DATA PROVIDED: Begin
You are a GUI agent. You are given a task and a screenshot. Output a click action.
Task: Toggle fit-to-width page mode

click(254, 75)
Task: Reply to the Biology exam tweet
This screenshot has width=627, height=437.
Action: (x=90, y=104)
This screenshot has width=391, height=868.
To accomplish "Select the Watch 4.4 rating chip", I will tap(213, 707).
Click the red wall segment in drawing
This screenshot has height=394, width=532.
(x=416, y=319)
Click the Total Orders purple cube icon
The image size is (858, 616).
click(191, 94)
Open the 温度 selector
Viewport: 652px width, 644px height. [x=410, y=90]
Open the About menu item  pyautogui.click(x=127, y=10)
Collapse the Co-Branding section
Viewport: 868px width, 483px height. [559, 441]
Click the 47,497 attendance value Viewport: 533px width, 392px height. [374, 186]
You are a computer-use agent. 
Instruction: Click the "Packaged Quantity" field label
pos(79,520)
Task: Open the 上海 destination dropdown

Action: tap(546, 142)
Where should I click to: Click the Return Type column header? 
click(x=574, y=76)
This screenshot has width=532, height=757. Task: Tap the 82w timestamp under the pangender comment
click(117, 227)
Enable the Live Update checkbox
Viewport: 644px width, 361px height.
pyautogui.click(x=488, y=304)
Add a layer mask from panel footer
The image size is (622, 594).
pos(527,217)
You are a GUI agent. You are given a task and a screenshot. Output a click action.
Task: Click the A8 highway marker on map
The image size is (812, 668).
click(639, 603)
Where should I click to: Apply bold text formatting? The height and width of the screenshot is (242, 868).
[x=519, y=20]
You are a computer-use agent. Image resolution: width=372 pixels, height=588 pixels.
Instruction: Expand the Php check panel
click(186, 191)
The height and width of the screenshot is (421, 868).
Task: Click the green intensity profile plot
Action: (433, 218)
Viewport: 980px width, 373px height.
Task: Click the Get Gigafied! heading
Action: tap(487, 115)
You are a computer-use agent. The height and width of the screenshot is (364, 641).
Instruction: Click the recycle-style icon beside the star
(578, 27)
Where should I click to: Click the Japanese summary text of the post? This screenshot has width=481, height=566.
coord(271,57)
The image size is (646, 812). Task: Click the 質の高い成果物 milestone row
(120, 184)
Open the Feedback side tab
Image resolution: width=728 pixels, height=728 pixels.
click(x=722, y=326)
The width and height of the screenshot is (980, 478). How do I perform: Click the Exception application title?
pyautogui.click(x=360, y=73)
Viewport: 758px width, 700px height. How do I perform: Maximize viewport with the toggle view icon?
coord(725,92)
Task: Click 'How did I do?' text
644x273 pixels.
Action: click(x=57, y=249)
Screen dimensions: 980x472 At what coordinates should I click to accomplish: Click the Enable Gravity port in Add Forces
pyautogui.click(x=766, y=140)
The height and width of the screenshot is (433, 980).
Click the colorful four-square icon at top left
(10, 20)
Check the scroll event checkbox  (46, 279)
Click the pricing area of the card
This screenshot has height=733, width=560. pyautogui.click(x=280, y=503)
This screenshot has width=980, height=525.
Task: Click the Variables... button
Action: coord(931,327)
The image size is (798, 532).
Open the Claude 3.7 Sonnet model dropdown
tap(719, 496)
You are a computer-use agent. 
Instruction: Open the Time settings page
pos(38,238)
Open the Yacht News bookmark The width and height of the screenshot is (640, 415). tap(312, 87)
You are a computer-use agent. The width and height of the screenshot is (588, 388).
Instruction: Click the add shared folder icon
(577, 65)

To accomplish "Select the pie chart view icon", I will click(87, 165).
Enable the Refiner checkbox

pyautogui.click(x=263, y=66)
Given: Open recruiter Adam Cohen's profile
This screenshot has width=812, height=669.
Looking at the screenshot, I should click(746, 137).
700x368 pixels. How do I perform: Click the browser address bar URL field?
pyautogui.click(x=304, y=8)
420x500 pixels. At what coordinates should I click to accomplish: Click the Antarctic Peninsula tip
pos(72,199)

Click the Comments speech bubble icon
DATA PROVIDED: End
▶ [EXERCISE]: In the listing above, find the lines holding the word "computer" and copy them.

▶ [EXPECTED OUTPUT]:
You are a computer-use agent. 
You are a computer-use agent. Image resolution: width=372 pixels, height=588 pixels.
You are a computer-use agent. The height and width of the screenshot is (364, 641).
You are a computer-use agent. 
You are a computer-use agent. The width and height of the screenshot is (588, 388).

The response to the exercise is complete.